Fixed last example in table Specifying Collation Ordering. [ticket #3108]
Added descriptions of coverageVariable in Appendix M. [ticket #5269]
Documented the attribute value status="grouping" in Appendix C.2. [ticket #5270]
Added Appendix R, for property data.
Added Appendix S, for Keyboards.
Updated reference to [Olson]
Added clarification for removal of deprecated codes to Appendix P: Supplemental Metadata.
Disallowed isolated "n" in plural rules in C.11 Language Plural Rules. Reworded some of the syntax notes for clarity.
Moved collation Key/Type information to Section 5.14.3 Setting Options.
Clarified that the BCP47 key/value identifiers are the canonical (and preferred) identifiers.
Added Section Q.1.1 Numbering System Data.
Added description of deprecated="true" in Appendix Q.

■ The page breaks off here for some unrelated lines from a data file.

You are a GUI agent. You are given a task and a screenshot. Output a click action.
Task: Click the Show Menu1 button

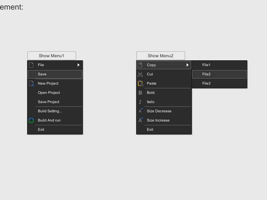[52, 56]
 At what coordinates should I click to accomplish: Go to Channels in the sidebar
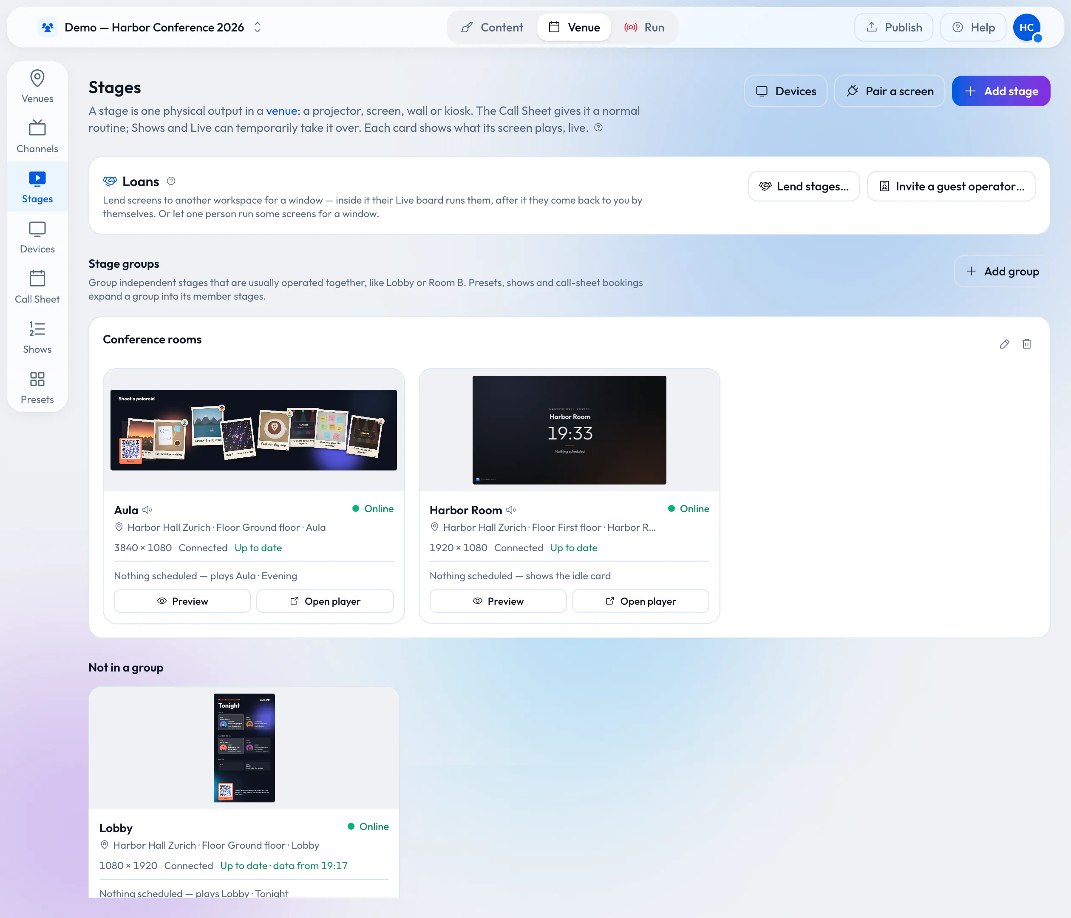[x=37, y=136]
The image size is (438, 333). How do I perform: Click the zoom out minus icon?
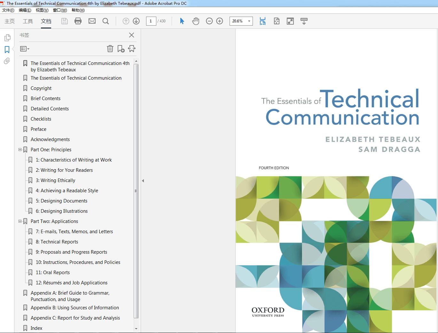tap(209, 21)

Revision 26 being a proposed update, only changes between revisions 25 and 27 are summarized here.

Revision 25

Updated for CLDR Version 21.0.1.
Fixed typo in 't' extension.
Added note on the special case of 'und' in language matching: #3439
Added explanation of Empty Override: #4012
Fix typo in Annex N: #4110

Revision 24 being a proposed update, only changes between revisions 23 and 25 are summarized here.

Revision 23

Updated for CLDR Version 21.
Note the change in version numbering scheme beginning with this release.
Added information on distinctness requirements for names of eras and dayPeriods. [ticket #3831]
Added descriptions of new <monthPatterns> and <cyclicNameSets> calendar elements and of new 'U' date pattern character for cyclic year names. Deprecated the 'l' (SMALL LETTER L) pattern character for leap month marker. [tickets #4230, #4231, #4232]
Added documentation regarding the deprecation of the commonlyUsed element in formatting short time zone names. [tickets #4052, #4130]
Added documentation for ordinal plural forms. [ticket #4323]
Added documentation for territoryContainment status="deprecated". [ticket #4326]
Added documentation for gender of lists. [tickets #4125, #4357]
Clarified use of hour pattern characters (h, H, K, k) in skeletons and associated patterns, in both Section 5.9.1 Calendar Elements and in the Date Field Symbol Table. [ticket #4061]
Added Section 5.19 ContextTransform Elements and Section 5.20 Metadata Elements. Deprecated the <inList> and <inText> elements. Added guidance for capitalization of display names, and for consideration of grammar vs. capitalization in format vs. stand-alone calendar names. [ticket #4317]
Added clarification of YY as fixed width week of year. [ticket #3862]
Clarified that the parentLocale element does not apply to collation. [ticket #3897]
Moved the information about the alias element into Section 5.21 Alias Elements and removed comments about whole-locale aliasing.
Updated Section C.7 Supplemental Time Zone Data to specify the details of the Windows TZID mapping data extended by ticket #4067 in this release. [ticket #4296]
Added documentation for the new date format pattern "ZZZZZ" (ISO 8601 time zone format) in Appendix F: Date Format Patterns and Appendix J: Time Zone Display Names. [ticket #3995]
Added an explanation of the use of the code 'UK', and pointers to the aliases for normalizing codes. [ticket #4250]
Clarified the use of <variable> elements in checking attribute values. [ticket #4013]
Updated info on deprecated items. [ticket #4360]
Clarified the status of non-decimal numbering systems. [ticket #4177]
Described collation reordering. [ticket #4194]
Changed the section title of Appendix Q from "Locale Extension Key and Type Data" to "BCP 47 Extension Data" and updated the description. [ticket #4361]
In Appendix J: Time Zone Display Names, fold description of Localized GMT-zero format into that of Localized GMT format. [ticket #3695]
Describe the 't' extension [ticket #3976]
In Appendix J: Time Zone Display Names, fold description of Localized GMT-zero format into that of Localized GMT format. [ticket #3695]
In Section 5.10.2 Currencies, deprecated the "choice" attribute for currency symbols. [ticket #3934]
In Appendix Q: BCP 47 Extension Data, clarified valid/invalid use case of type value with multiple subtags. [ticket #4212]
Misc editorial fixes (spelling etc.). [ticket #4378]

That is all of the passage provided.